Last week, I wrote about homebound status and I am assuming that all my readers have mastered the nuances of homebound status (even though I am still on the fence about some). But knowing your patient is homebound isn’t enough to warrant payment from Medicare and other payor sources that insist your patients be homebound. You must document it.

Bad Documentation Good Documentation
Patient SOB with exertion (Hint: even triathletes get short winded in their fifth hour.) Patient is unable to walk greater than twenty feet without rest period
Patient requires assist devices to leave home. (Does my car count as assist device?) Patient unable to ambulate without walker and requires assistance to place walker in daughters car. Cannot use public transportation.
Leaving home medically contraindicated. Patient at great risk for infection due to compromised immune system secondary to chemotherapy.
Patient unsafe to leave home due to psychiatric reasons. Patient has history of wandering into oncoming traffic. OR, patient oriented times 2.
Patient unable to drive. Physically unable to drive due to arthritis pain in hands.
Homebound due to pain in joints Patient cannot stand for greater than ten minutes due to pain in hips/knees.
Homebound due to no car Can’t help you there
Homebound due to wounds Wounds to lower extremities at great risk for infection when patient leaves home.

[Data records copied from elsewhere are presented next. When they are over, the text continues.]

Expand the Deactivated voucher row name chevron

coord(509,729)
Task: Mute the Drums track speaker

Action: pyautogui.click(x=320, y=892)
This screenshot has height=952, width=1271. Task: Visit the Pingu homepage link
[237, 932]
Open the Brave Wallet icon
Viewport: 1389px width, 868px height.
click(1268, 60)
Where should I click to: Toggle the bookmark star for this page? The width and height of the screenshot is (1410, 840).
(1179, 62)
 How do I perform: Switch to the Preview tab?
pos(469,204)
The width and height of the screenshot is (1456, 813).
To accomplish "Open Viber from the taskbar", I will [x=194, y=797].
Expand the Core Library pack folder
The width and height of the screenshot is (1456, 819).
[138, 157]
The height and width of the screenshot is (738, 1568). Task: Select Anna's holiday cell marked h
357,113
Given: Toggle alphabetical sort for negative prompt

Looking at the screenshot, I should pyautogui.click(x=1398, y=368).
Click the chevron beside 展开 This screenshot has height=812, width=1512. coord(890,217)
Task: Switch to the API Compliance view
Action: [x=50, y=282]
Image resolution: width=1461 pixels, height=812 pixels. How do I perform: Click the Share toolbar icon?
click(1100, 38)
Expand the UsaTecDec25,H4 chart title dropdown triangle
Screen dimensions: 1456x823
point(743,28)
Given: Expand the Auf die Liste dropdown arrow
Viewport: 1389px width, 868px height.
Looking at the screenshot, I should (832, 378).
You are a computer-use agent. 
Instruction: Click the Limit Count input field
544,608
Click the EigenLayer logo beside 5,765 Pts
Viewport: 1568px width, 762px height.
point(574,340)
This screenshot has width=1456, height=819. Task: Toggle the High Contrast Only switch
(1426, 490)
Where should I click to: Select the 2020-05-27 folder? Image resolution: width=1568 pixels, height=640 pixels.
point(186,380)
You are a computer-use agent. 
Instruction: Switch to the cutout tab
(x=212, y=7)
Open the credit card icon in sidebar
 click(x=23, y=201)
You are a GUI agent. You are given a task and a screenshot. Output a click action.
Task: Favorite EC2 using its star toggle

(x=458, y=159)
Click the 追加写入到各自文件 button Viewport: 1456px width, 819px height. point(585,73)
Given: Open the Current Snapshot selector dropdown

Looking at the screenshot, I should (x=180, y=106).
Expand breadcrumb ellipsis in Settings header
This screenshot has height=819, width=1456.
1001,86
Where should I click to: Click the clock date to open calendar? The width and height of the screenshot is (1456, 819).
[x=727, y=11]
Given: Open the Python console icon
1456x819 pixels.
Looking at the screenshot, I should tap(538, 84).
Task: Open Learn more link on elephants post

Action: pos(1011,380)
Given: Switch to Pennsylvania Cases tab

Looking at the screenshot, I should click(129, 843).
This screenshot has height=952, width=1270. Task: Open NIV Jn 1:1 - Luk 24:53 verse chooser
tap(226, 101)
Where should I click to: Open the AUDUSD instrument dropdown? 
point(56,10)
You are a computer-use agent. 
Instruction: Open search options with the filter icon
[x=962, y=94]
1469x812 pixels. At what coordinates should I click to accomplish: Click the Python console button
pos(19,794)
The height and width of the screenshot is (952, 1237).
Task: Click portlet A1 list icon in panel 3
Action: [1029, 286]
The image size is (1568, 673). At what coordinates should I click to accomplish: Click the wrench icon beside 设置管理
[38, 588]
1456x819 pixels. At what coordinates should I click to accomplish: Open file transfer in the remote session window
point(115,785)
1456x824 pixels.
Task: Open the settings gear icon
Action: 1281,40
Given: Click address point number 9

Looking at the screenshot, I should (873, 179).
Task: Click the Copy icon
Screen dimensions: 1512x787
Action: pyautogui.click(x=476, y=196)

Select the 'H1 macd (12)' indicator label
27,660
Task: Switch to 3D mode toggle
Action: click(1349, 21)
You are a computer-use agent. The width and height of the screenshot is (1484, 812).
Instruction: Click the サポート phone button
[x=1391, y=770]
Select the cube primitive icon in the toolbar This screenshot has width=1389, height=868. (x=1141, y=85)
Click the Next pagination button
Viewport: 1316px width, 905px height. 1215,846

Reading carefully, skillful documentation of homebound status is generally speaking much longer than a simple statement. While the statements in the ‘bad’ column may actually state the homebound reason, they do not offer enough information for a third party reviewer to make an independent determination of homebound status.

As someone who reviews clinical records, I become very interested in homebound status when the following findings are evident on the clinical record:

  • Multiple missed visit reports
  • Any missed visit reports without explanation
  • A functional score of F1 or F2. If a patient can bathe, toilet, and dress themselves and require little or no assistance ambulating and transferring, why can’t they leave the house?
  • Multiple documented absences from the home regardless of where the patient went.

Again, if you look at the jobs of RACs, PSCs, and ZPICs, it is far easier to deny an entire clinical record because the patient isn’t homebound rather than read each and every note and determine if the skills are billable in the context of the patient record. If I were paid for each time homebound status was questionable, I wouldn’t be writing this blog. I would be retired and playing bingo somewhere.